Usai Sudah Macah Adat Pati Nyawa Pidara Bripda Ignatius Dwi Frisco Sirage
Lahir pakai adat, hidup beradat mati pun tidak lepas dari adat. Narasi tadi sangat kental di kalangan masyarakat suku bangsa Dayak di seluruh tanah Borneo dan diperantauan.

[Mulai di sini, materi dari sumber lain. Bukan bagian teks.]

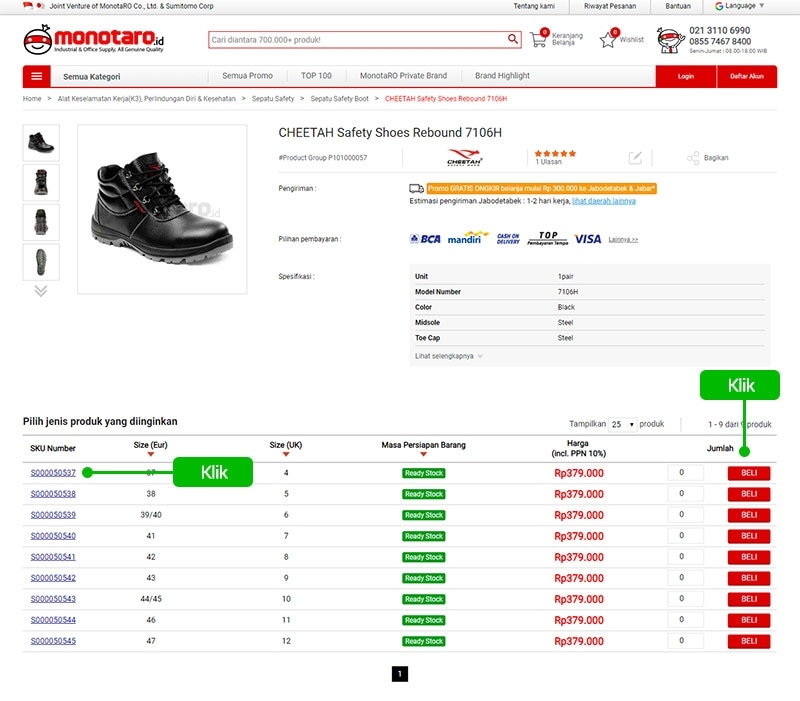Image resolution: width=800 pixels, height=701 pixels.
Task: Click the search magnifier icon
Action: (x=513, y=40)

Jauh sebelum ada lembaga adat seperti Majelis Adat Dayak Nasional (MADN) dengan turunannya Dewan Adat Dayak(DAD), penerapan adat sudah berlaku sejak manusia Dayak itu ada. Sekalipun ada perbedaan satu wilayah dengan wilayah lainnya dipastikan adat di junjung tinggi. Untuk itu pengurus adat di setiap desa hingga tingkat provinsi pasti dibentuk. Pengurus adat tidak boleh sembarangan orang. Pengurus adat yang sesungguhnya harus ada turunannya alias ada trahnya.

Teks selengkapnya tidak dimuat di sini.